Jesus is not content to bask in the accolades of the impetuous disciple, "You are the Christ!" Jesus' person is inseparable from his work and his work is inseparable from his person. "Person and work" may be an unsustainable Christological distinction. There is no disconnection among who He is, what is in His mind, and what he does for our salvation. Certainly, we humans are susceptible to precisely that disconnection; in that we often have in our minds something entirely different from how we act. That lack of self-possession is characteristic of the brokenness of human nature after the fall. Somehow, the human psyche is incapable of commanding human flesh (Rm 7:16-20). When we become aware of that disconnection, it is a cause for much grief.
To rescue us from our grief Christ truly becomes a fully integrated person whose work is who He is.
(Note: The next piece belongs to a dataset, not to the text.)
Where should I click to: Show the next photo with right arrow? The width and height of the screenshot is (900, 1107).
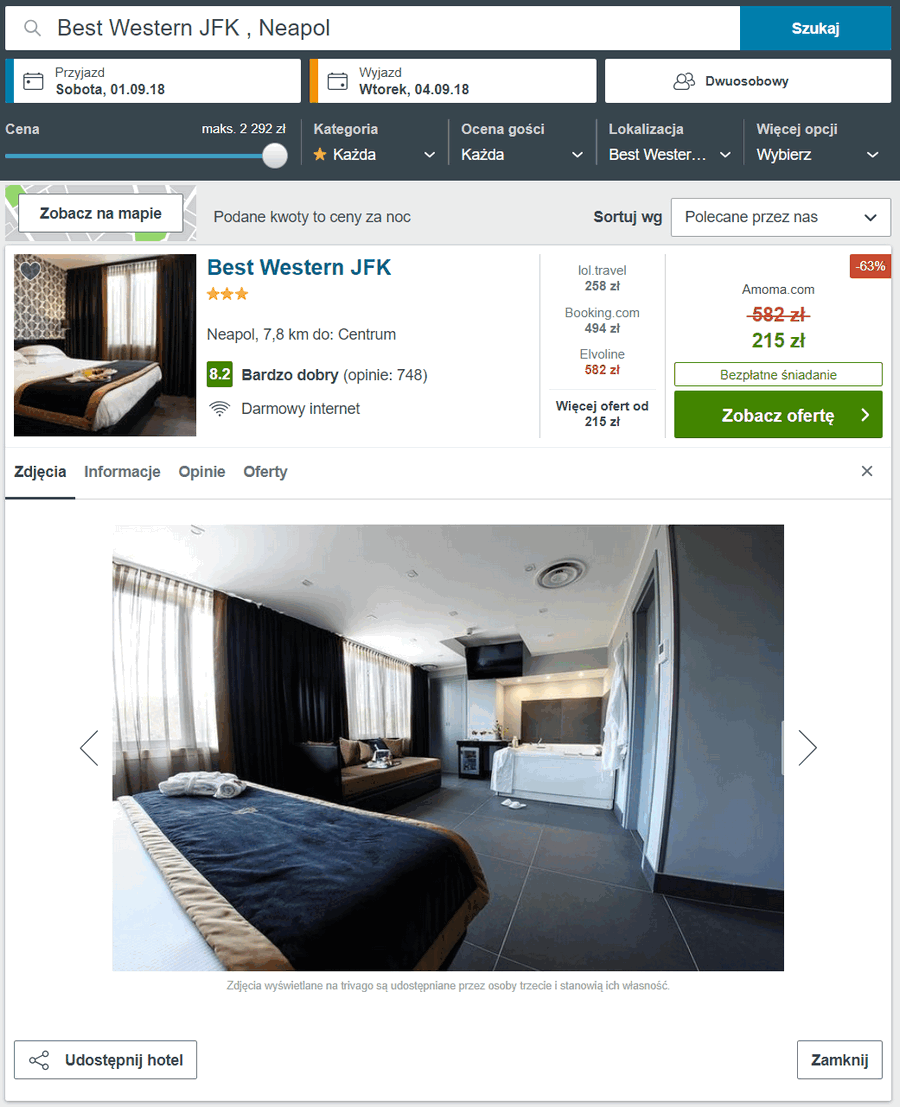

He is able to rescue us because the grace that He procures for us is God's grace. It's not just the good wishes of a human. It does not mean the same thing as when we say to someone who's in the midst of suffering, "I am thinking about you." No, His concern for us always results in actions that arise out of the midst of His person as the eternal Son of God. In describing His work to Peter and the disciples He uses the word "must." He must be betrayed. He must suffer. He must die (Mk 8:31). Why "must" He undergo this? Who would ever attribute to God the verb "must?" He whom the philosophers have called "the unmoved mover" is not required by external circumstances to do anything. To be God is to be totally free. So, why must He? Because He is passionately driven to save us. He freely gives Himself and therefore He must do this. What is in his heart and mind must issue from his hands, feet, side, and mouth. To open His heart to us His hands were pierced (Jn 19:37). To carry our salvation to us His beautiful feet were rendered immobile on the footrest of our iniquity (Is 52:7). To cleanse us from our sin, water and blood gushed from His fertile side (Jn 19:34). From His mouth bruised by brutal blows comes the absolution of the world, "Father, forgive them" (Lk 23:34). His person and work can never be distinguished.

Rev. Dr. Scott R. Murray
Memorial Lutheran Church

   John Cassian
"I want to say more on the subject of the divine grace of our Lord and Savior from the Holy Scriptures. We read in the Acts of the Apostles that the Apostle James refuted those who thought that when they received the gospel they ought still to bear the yoke of the old Law. 'Why are you putting God to the test by placing a yoke on the neck of the disciples that neither our fathers nor we have been able to bear? But we believe that we will be saved through the grace of the Lord Jesus, just as they will' (Acts 15:10-11). The Apostle certainly speaks of the gift of this grace as given by Jesus Christ. Do you think that this grace, which is given for the salvation of all men, is given by man or by God? If you say by man, Paul, God's own vessel, will cry out against you, saying, 'There appeared the grace of God our Savior' (Tit 2:11, 13). He teaches that this grace is the result of a divine gift, and not of human weakness. Even if the sacred testimony was not sufficient, the truth of the matter itself would bear witness, because fragile earthly things cannot possibly furnish a thing of lasting and immortal value. No one gives to another that which he himself is lacking, nor supply a sufficiency for that which he admits he himself is deficient. You cannot help admitting that the grace comes from God. It is God then who has given it. Our Lord Jesus Christ has given it. Therefore, the Lord Jesus Christ is God."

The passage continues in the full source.